Pour approfondir les effets des interactions didactiques sur les résultats des élèves, Couchot-Schiex et Trottin (2005) mettent en évidence des variations en fonction du sexe et du genre. La variable genre est au préalable identifiée par le test de Bem (1974) repris par Hurtig et Pichevin (1986). Le but du BSRI (Bem sex role inventory) est d’identifier des types d’individus : féminin, masculin, non différencié et androgyne. La recherche s’est intéressée au contenu des interactions didactiques prenant en compte : l’origine (enseignant-e ou élève fille ou garçon) de l’interaction, le média, la forme, le type et le registre des interactions. Les résultats mentionnent un nombre d’interactions plus élevé en faveur des garçons. Ce sont d’ailleurs les interactions initiées par les enseignantes qui déterminent l'avantage en faveur des garçons. Les conclusions ne sont pas possibles quant à la durée des interactions puisque les tests statistiques ne notent pas de différence significative. Les interactions initiées par les garçons le sont par des incidents disciplinaires et de véritables stratégies sont mises en place pour capter l’attention des enseignant-e-s. Par contre les observations indiquent clairement que les garçons reçoivent davantage de feed-back visant à organiser leur travail. Les chercheures s’interrogent alors sur le poids des stéréotypes qui détermine l’intervention des enseignant-e-s et qui agit sur les filles, ou si celles-ci sont réellement plus organisées.

De cette étude, il ressort que certains des résultats mentionnés dans la synthèse de Duru-Bellat (1995) ne sont pas confirmés en EPS puisque, par exemple, les filles reçoivent autant de compliments et autant de critiques que les garçons. Des différences existent bien entre hommes et femmes dans la manière d’agir avec les élèves de sexes différents mais la variable genre apporte des résultats complémentaires. En effet, plus les femmes sont classées haut sur l’échelle de la masculinité plus elles tendent à interagir de manière identique en nombre avec les élèves des deux sexes. Les formes d’interaction sont davantage kinesthésique et auditive. A l’inverse, plus elles sont classées haut sur l’échelle de la féminité, plus elles interagissent avec les garçons. Même si les auteures précisent que les variations constatées sont à contextualiser par rapport notamment à la nature des APSA (acrosport, cirque et gymnastique), les contenus indiquent bien des différences dans les interactions.
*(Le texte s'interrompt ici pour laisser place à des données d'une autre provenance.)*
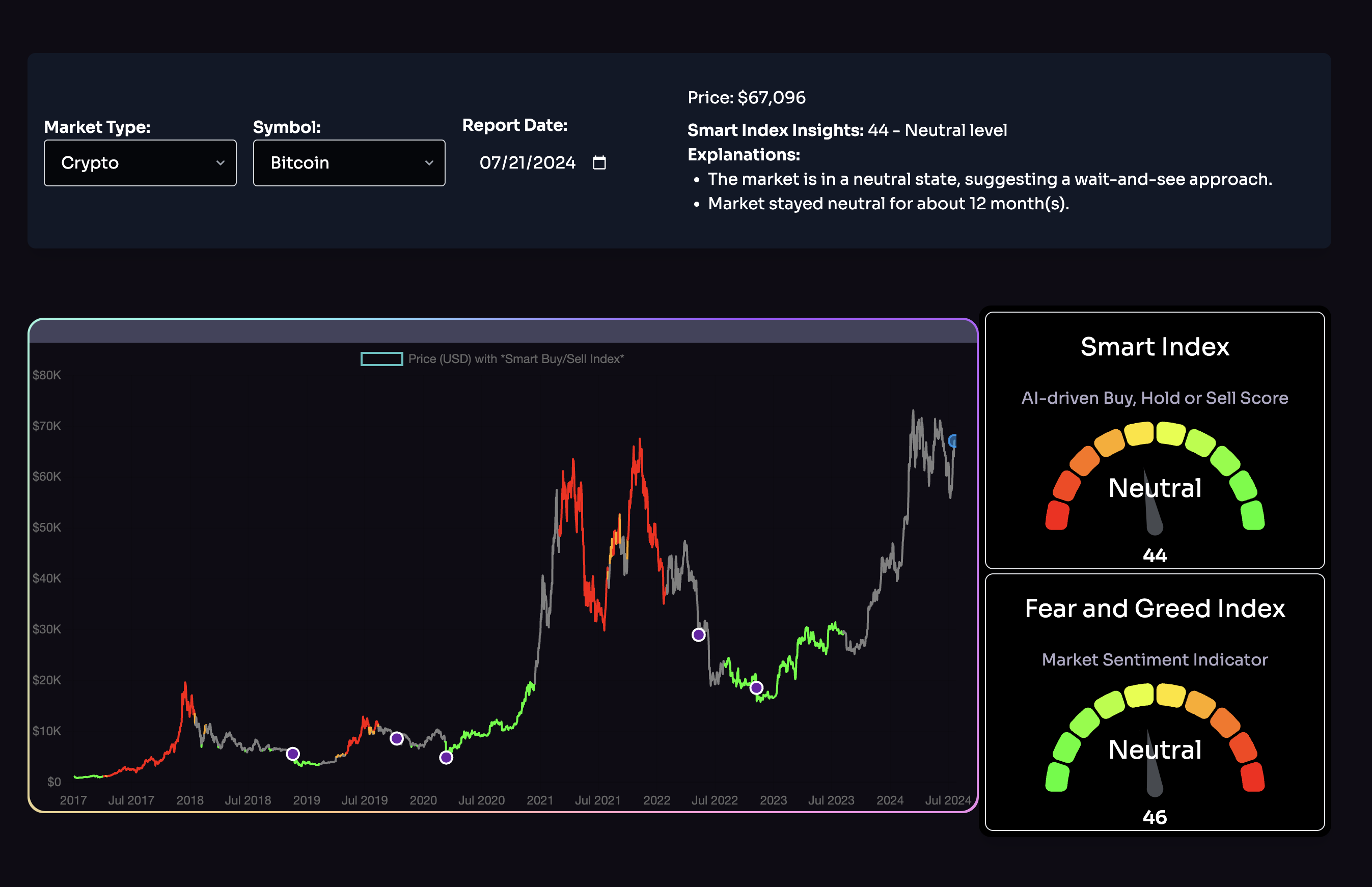The height and width of the screenshot is (887, 1372).
Task: Click the purple marker near late 2018
Action: pyautogui.click(x=293, y=754)
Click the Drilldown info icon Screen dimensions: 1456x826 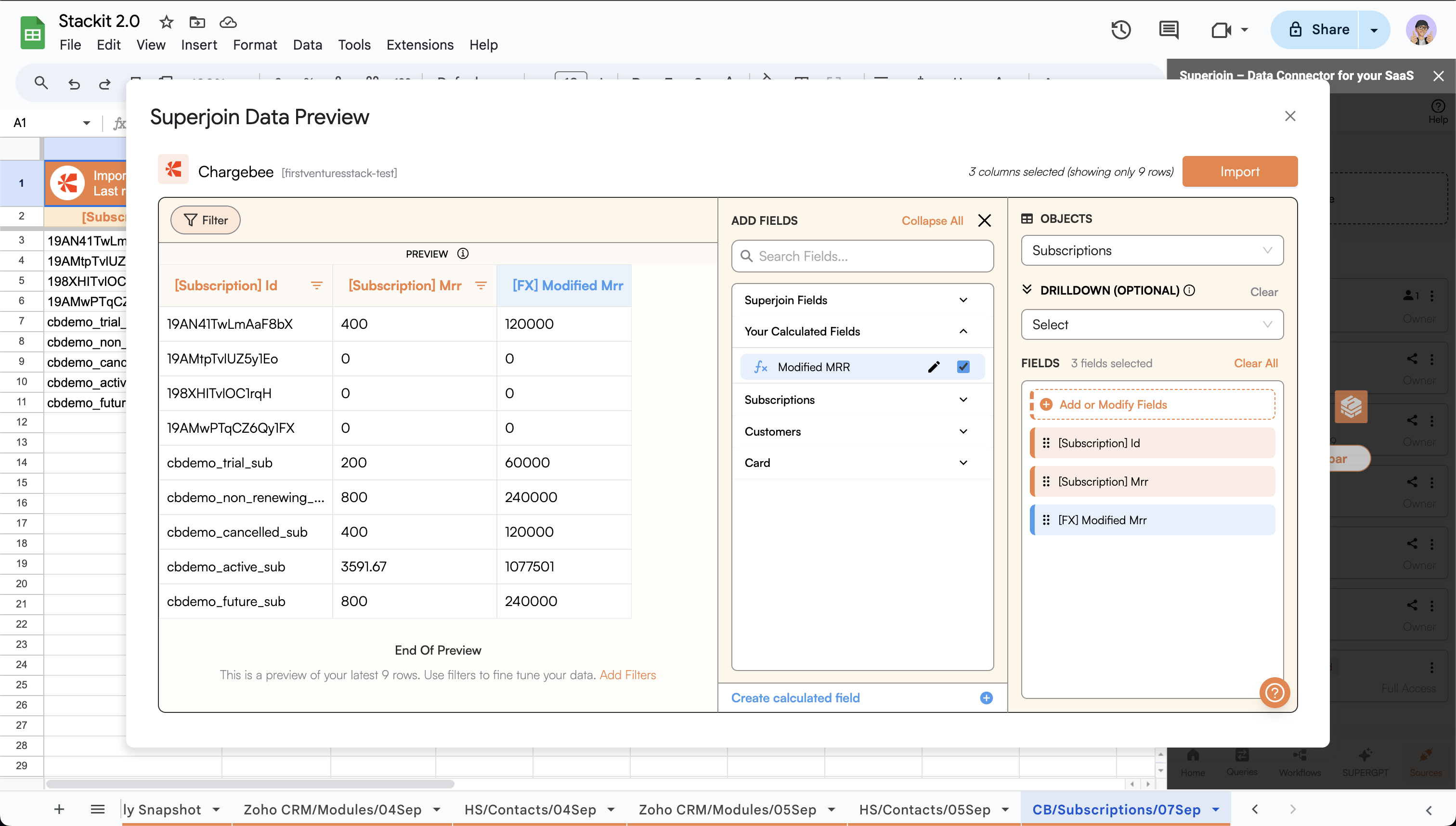[1189, 290]
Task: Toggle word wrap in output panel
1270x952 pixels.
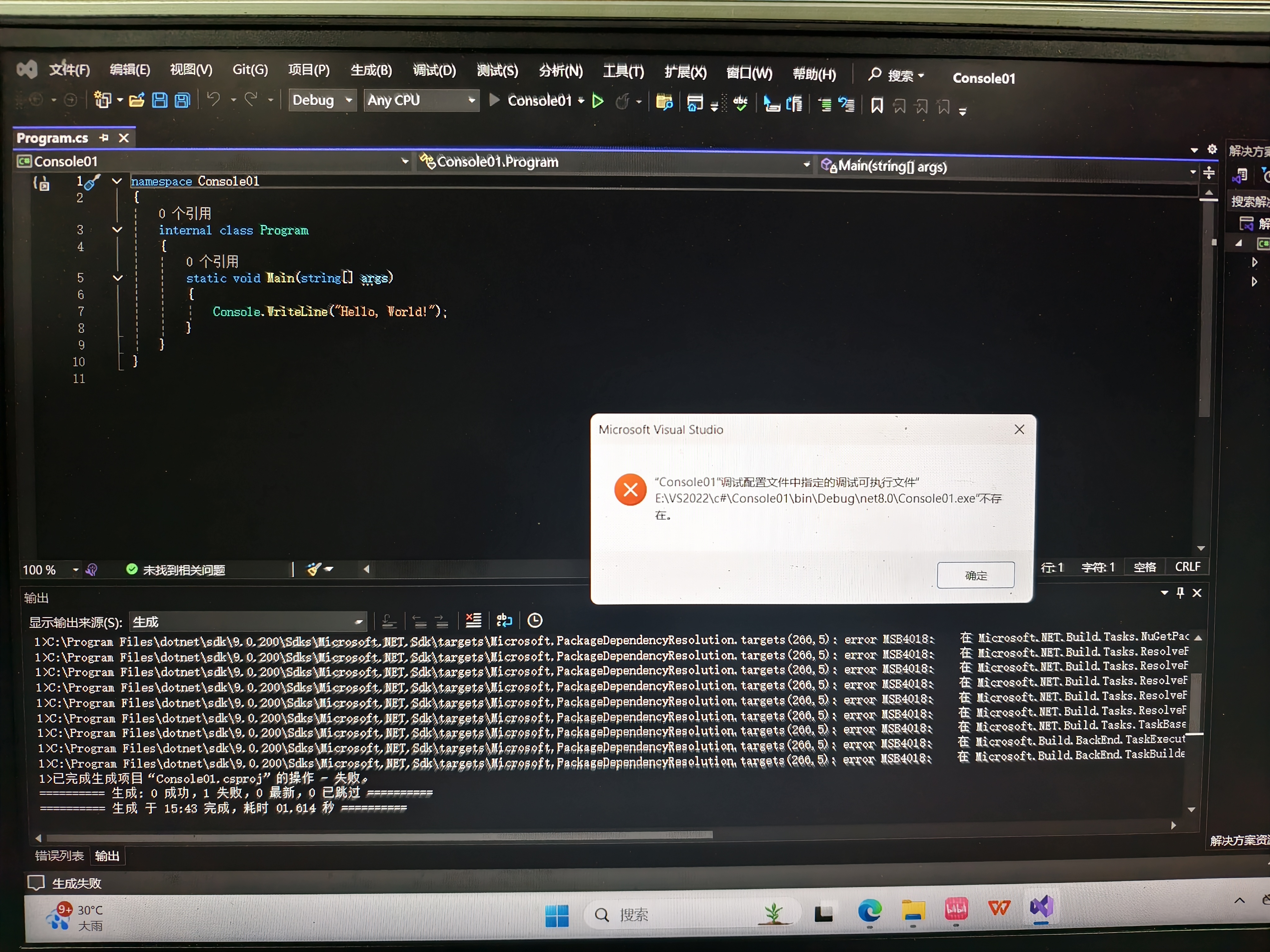Action: pyautogui.click(x=504, y=620)
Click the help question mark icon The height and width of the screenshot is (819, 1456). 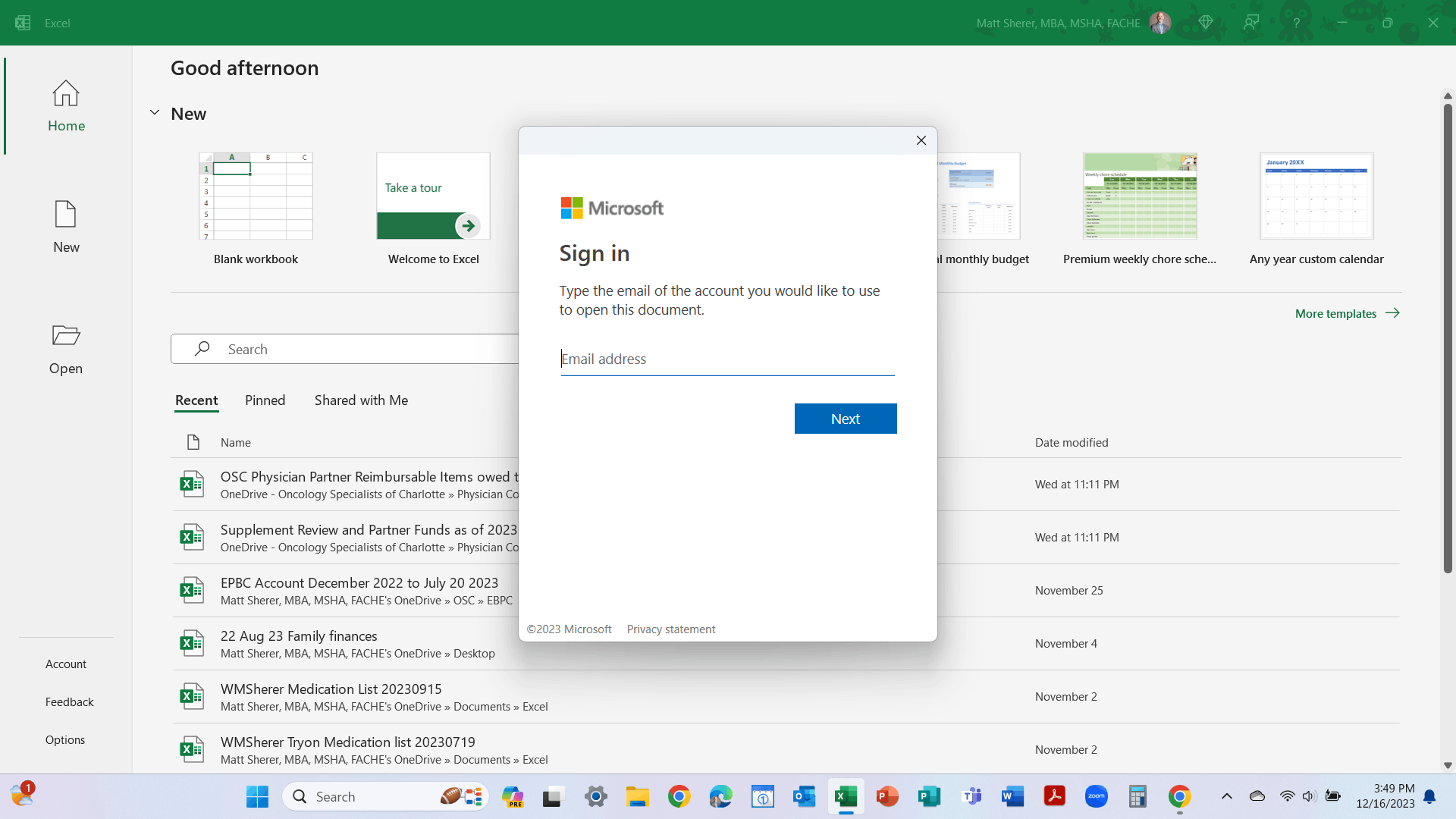coord(1297,23)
La variable genre n’est pas à négliger lorsque l’on aborde les questions de mixité réelle. Les deux études convergent dans le sens ou les interactions didactiques sont à articuler avec le concept de genre.

Mais des nuances existent, puisque ce concept est évolutif pour Verscheure et Amade- Escot (2004), qui lui préfèrent la notion de « position de genre ». Pour ces auteures, il s’agit de ne pas réduire l’analyse aux stéréotypes sexués de la part des enseignant-e-s et seule une analyse micro-didactique des situations peut rendre compte de ce qui se joue dans les interactions didactiques. Par contre dans la seconde recherche (Couchot-Schiex et Trottin, 2005), la variable genre est davantage appréhendée pour mettre en relation le degré de masculinité et de féminité des enseignant-e-s et l’impact sur les interactions didactiques.

La question du genre des enseignant-e-s est récurrente lorqu’il est question de réfléchir aux conduites des pratiques en milieu mixte mais certains résultats sont plus nuancés. Par exemple Terret, Cogérino et Rogowski (2006) concluent que « l’impact du genre sur

l’orientation en faveur ou en défaveur des pratiques sportives se reflète sans doute dans le choix d’enseigner telle ou telle APSA, mais ne se retrouve pas vraiment dans les choix pédagogiques relatifs aux modalités de regroupement des élèves » (p. 126).